As the presented issue requires collaborative action, collective and transformational leadership styles can be proposed. Collective leadership relies on information sharing, group action, dispersed authority and duties (Nieuwboer et al., 2019). It depends on social interactions, which could help bring health care professionals in the unit together to create a stronger team. On the other hand, transformational leadership requires one or a small group of leaders that motivate others to achieve better results (Nieuwboer et al., 2019). Here, a charismatic person with a positive and active attitude is necessary to foster communication between other team members. Although both leadership strategies can lead to positive results, the appeal of collective leadership is its focus on relationships and shared responsibility. In the case of medication errors, this style may be more appropriate for encouraging all professionals to participate in the intervention.

Collaboration Approach

Many collaboration approaches have been reviewed in health care research to combat the high rate of medication errors. Manias et al. (2020) present an interprofessional team that includes a nurse, a physician, and a pharmacist as one of the effective collaborative efforts to reduce this problem. According to the available studies, such partnerships significantly decrease the rate of prescription errors and the use of inappropriate medications (Manias et al., 2020). Therefore, if a pharmacist monitors the team containing a nurse and a physician, all participants can improve their understanding of each patient’s needs as well as their professional expertise. Moreover, this strategy can also improve communication between professionals in the unit and inspire them to share their knowledge.

Conclusion

Medication errors are a common preventable problem in healthcare organizations. Poor communication and the lack of collaboration are at the root of this issue. Thus, a change is necessary to improve nurse-nurse and nurse-physician interactions and positively influence patient outcomes. Lewin’s change model can assist in designing the intervention because it is based on three simple steps. The collective leadership style is beneficial in the discussed case as it introduces the idea of shared decision-making and responsibility. One of the approaches proposed by research is pharmacist integration, where nurses, physicians, and pharmacists work together to reduce the rate of medication errors.

References

Manias, E. (2018). Effects of interdisciplinary collaboration in hospitals on medication errors: An integrative review. Expert Opinion on Drug Safety, 17(3), 259-275. Web.

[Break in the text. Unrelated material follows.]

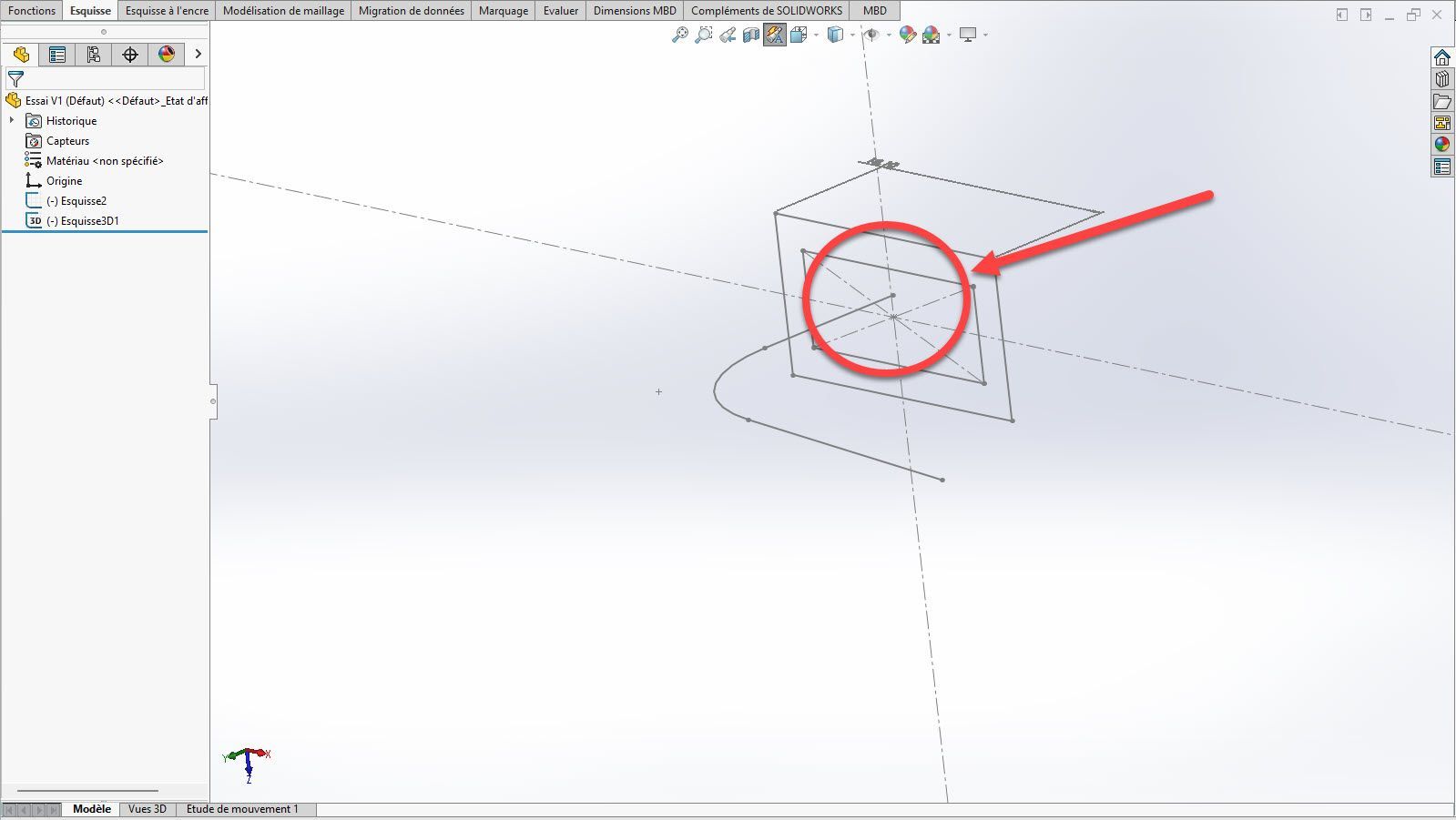Open the Hide/Show Items eye dropdown arrow
The image size is (1456, 820).
889,35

Manias, E., Kusljic, S., & Wu, A. (2020). Interventions to reduce medication errors in adult medical and surgical settings: A systematic review. Therapeutic Advances in Drug Safety, 11, 1-29. Web.

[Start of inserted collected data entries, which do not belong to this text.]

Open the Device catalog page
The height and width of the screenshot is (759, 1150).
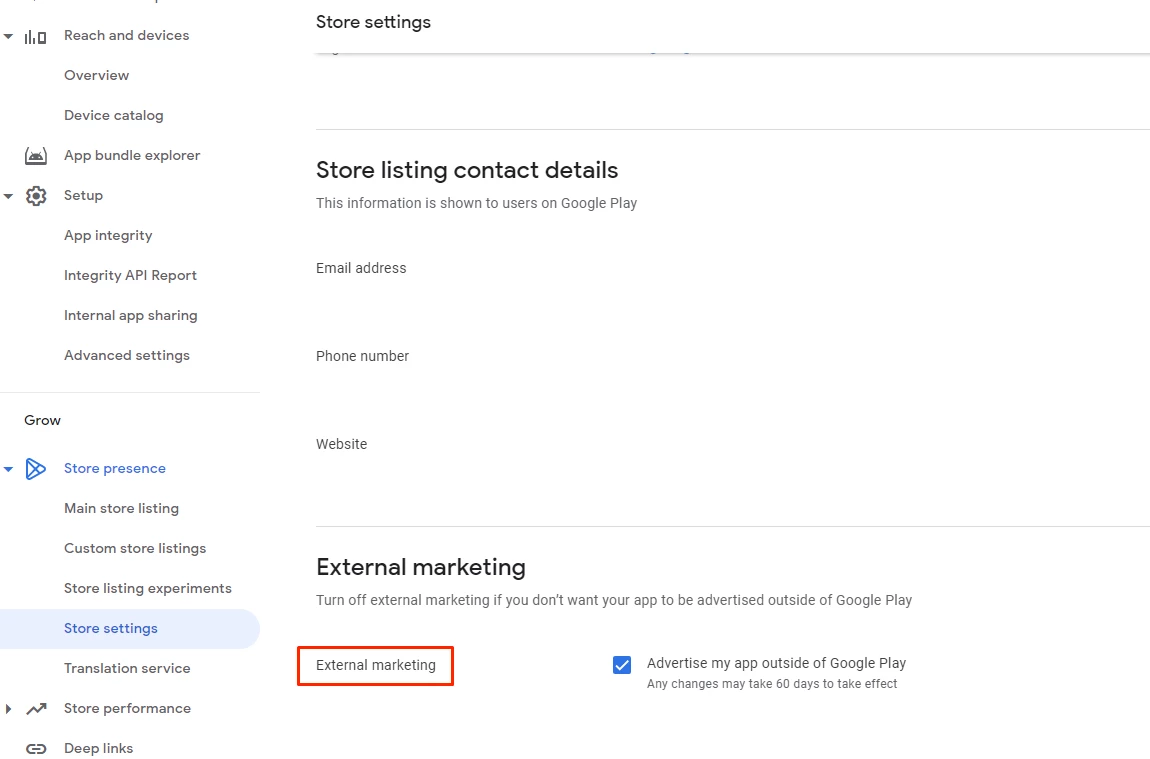113,115
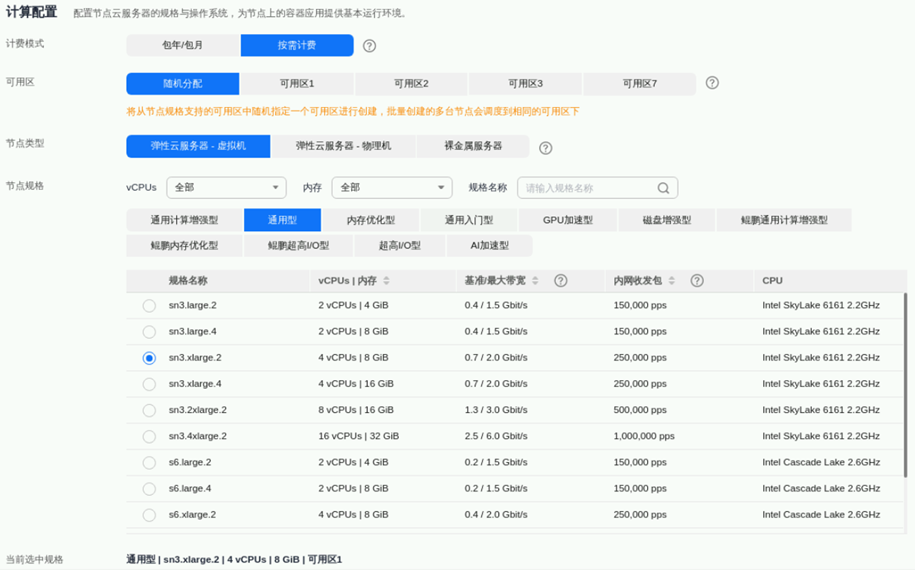The height and width of the screenshot is (570, 915).
Task: Open the vCPUs filter dropdown
Action: [226, 188]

Nieuwboer, M. S., van der Sande, R., van der Marck, M. A., Olde Rikkert, M. G., & Perry, M. (2019). Clinical leadership and integrated primary care: A systematic literature review. European Journal of General Practice, 25(1), 7-18. Web.

Udod, S., & Wagner, J. (2018). Common change theories and application to different nursing situations. In J. Wagner (Ed.), Leadership and influencing change in nursing (pp. 228-253). University of Regina.